# [WORK TO BE COMPLETED]
Check each line below for the word "agent" and give the count alone.

Segment Open

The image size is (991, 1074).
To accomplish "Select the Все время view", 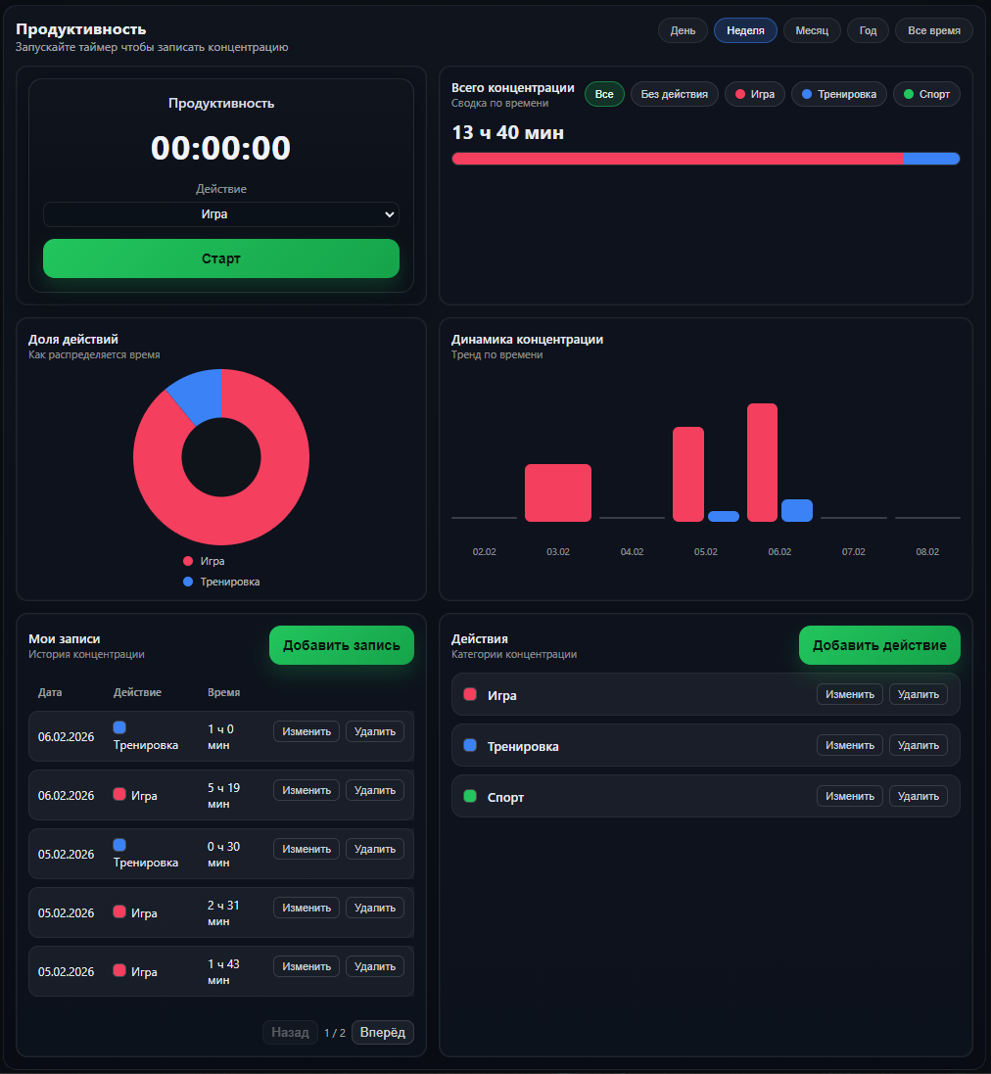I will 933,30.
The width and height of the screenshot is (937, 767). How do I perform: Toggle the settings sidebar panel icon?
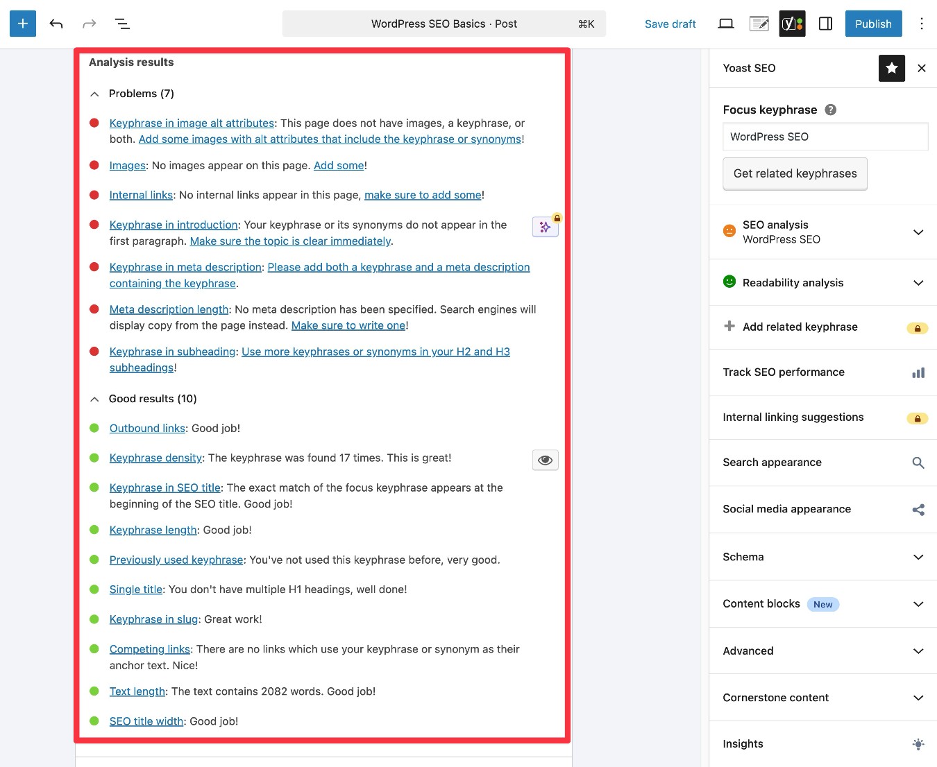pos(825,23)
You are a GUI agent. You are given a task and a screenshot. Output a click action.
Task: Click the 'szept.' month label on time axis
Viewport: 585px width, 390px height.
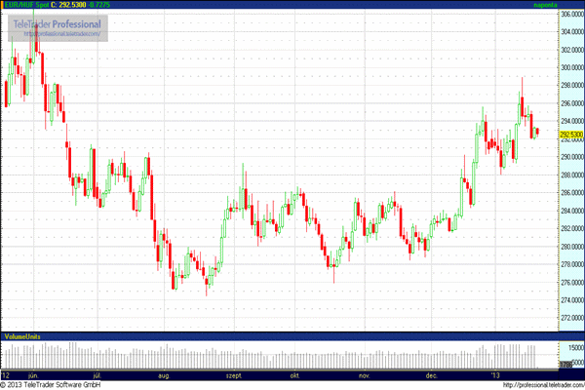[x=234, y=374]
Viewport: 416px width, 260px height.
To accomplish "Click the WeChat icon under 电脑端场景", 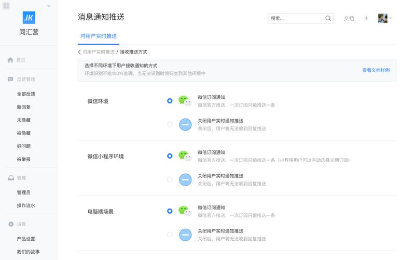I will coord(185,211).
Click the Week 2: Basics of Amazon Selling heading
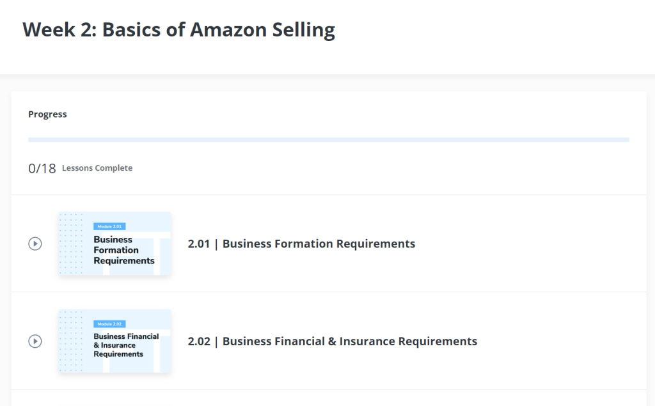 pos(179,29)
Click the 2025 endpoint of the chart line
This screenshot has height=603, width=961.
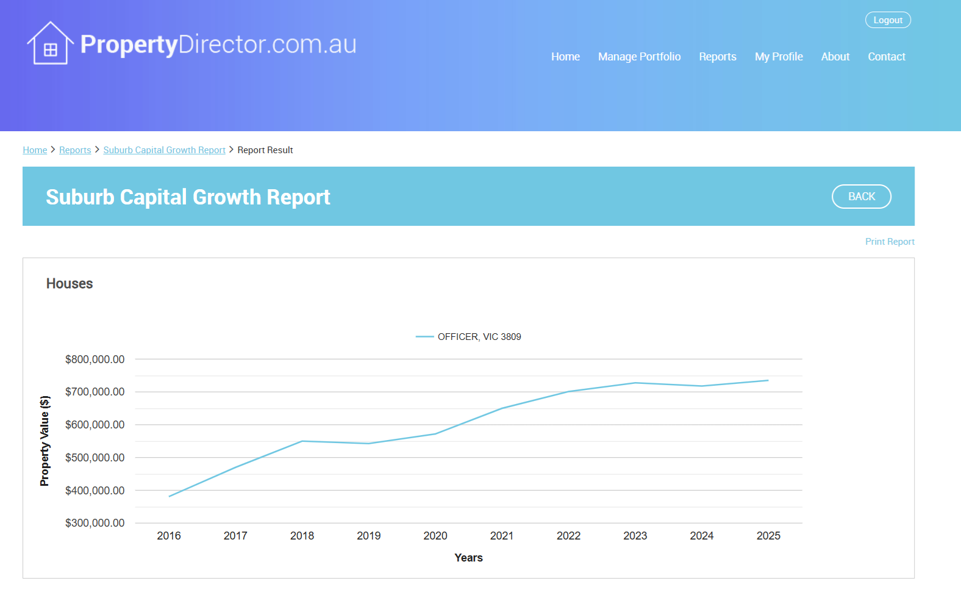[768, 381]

Segment Closed
Segment Open

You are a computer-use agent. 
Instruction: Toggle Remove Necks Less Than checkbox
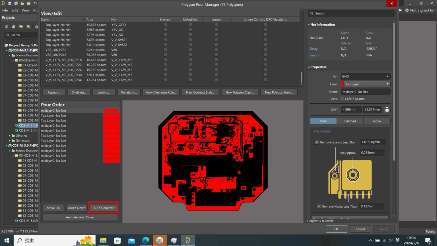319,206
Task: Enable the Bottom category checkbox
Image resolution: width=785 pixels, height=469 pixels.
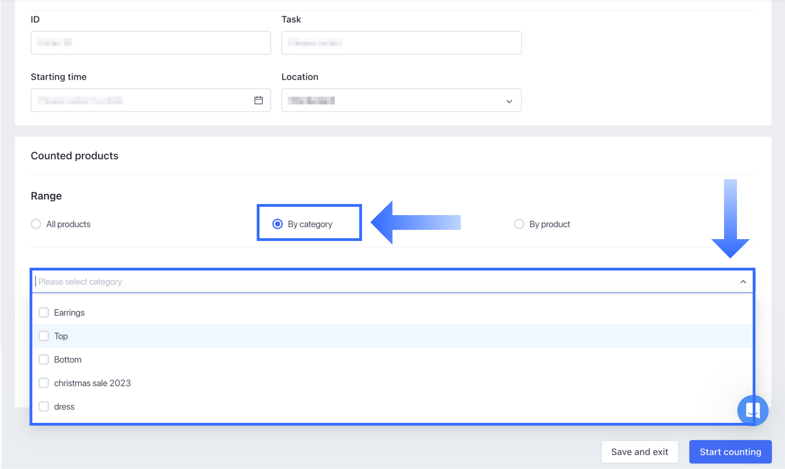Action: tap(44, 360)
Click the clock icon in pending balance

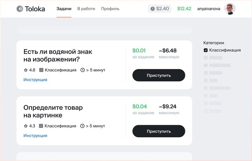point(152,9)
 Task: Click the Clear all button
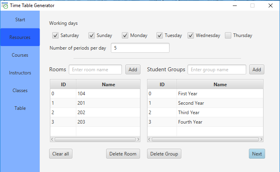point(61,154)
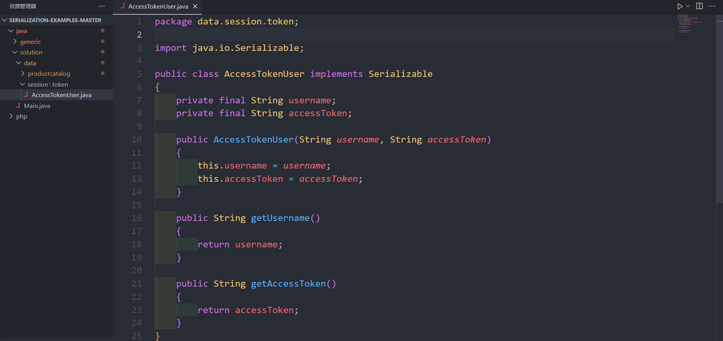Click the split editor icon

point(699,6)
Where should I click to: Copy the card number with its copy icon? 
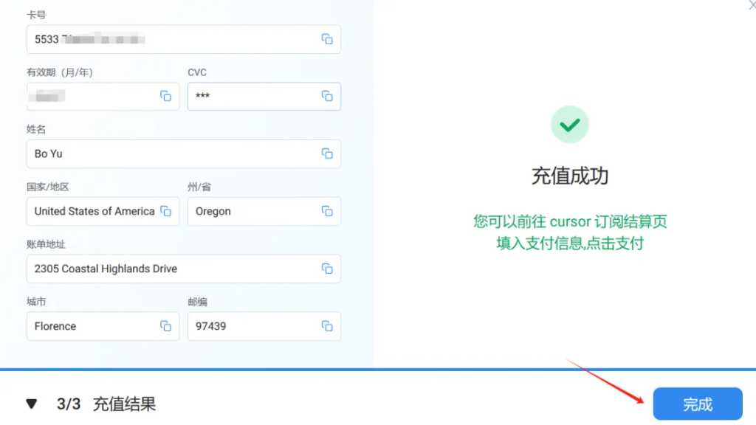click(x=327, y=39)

Segment Closed

# [SOLVED PROBLEM]
2